Exercise task: Please copy all of the records below word for word, keeping each line unchanged.

(Records on where items appear)
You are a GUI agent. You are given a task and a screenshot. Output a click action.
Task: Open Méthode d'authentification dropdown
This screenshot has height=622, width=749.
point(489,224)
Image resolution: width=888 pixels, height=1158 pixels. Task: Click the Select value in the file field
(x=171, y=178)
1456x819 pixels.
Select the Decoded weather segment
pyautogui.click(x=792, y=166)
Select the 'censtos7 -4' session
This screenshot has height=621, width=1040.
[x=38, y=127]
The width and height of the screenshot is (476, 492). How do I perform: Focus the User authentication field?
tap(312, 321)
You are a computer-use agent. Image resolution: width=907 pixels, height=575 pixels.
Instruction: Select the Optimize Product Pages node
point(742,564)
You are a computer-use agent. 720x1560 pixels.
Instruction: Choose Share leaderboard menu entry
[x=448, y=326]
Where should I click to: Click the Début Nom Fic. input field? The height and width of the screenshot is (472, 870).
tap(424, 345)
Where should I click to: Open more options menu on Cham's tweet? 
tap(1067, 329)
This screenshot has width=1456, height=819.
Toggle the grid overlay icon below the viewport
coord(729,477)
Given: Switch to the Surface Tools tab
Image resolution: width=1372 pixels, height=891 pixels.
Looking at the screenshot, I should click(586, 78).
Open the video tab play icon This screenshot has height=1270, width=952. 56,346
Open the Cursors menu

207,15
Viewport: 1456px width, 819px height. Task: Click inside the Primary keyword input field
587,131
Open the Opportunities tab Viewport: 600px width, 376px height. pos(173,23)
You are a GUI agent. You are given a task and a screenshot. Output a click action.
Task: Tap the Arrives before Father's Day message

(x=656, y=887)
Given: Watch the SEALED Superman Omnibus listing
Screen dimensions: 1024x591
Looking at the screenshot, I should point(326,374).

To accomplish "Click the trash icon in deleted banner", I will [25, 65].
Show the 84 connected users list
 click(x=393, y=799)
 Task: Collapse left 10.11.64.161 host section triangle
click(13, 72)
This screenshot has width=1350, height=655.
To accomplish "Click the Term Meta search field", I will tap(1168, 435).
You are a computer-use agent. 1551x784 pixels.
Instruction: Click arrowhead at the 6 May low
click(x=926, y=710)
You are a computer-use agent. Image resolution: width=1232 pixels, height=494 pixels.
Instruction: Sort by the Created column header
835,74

Exercise answer:
You are a GUI agent. You are given a task and a screenshot. Output a click action.
Task: Open Méthode d'authentification dropdown
This screenshot has height=622, width=749.
point(489,224)
Image resolution: width=888 pixels, height=1158 pixels. Task: Click the Select value in the file field
(x=171, y=178)
1456x819 pixels.
Select the Decoded weather segment
pyautogui.click(x=792, y=166)
Select the 'censtos7 -4' session
This screenshot has height=621, width=1040.
[x=38, y=127]
The width and height of the screenshot is (476, 492). How do I perform: Focus the User authentication field?
tap(312, 321)
You are a computer-use agent. Image resolution: width=907 pixels, height=575 pixels.
Instruction: Select the Optimize Product Pages node
point(742,564)
You are a computer-use agent. 720x1560 pixels.
Instruction: Choose Share leaderboard menu entry
[x=448, y=326]
Where should I click to: Click the Début Nom Fic. input field? The height and width of the screenshot is (472, 870).
tap(424, 345)
Where should I click to: Open more options menu on Cham's tweet? 
tap(1067, 329)
This screenshot has width=1456, height=819.
Toggle the grid overlay icon below the viewport
coord(729,477)
Given: Switch to the Surface Tools tab
Image resolution: width=1372 pixels, height=891 pixels.
Looking at the screenshot, I should click(586, 78).
Open the video tab play icon This screenshot has height=1270, width=952. 56,346
Open the Cursors menu

207,15
Viewport: 1456px width, 819px height. Task: Click inside the Primary keyword input field
587,131
Open the Opportunities tab Viewport: 600px width, 376px height. pos(173,23)
You are a GUI agent. You are given a task and a screenshot. Output a click action.
Task: Tap the Arrives before Father's Day message

(x=656, y=887)
Given: Watch the SEALED Superman Omnibus listing
Screen dimensions: 1024x591
Looking at the screenshot, I should point(326,374).

To accomplish "Click the trash icon in deleted banner", I will [25, 65].
Show the 84 connected users list
 click(x=393, y=799)
 Task: Collapse left 10.11.64.161 host section triangle
click(13, 72)
This screenshot has width=1350, height=655.
To accomplish "Click the Term Meta search field", I will tap(1168, 435).
You are a computer-use agent. 1551x784 pixels.
Instruction: Click arrowhead at the 6 May low
click(x=926, y=710)
You are a computer-use agent. Image resolution: width=1232 pixels, height=494 pixels.
Instruction: Sort by the Created column header
835,74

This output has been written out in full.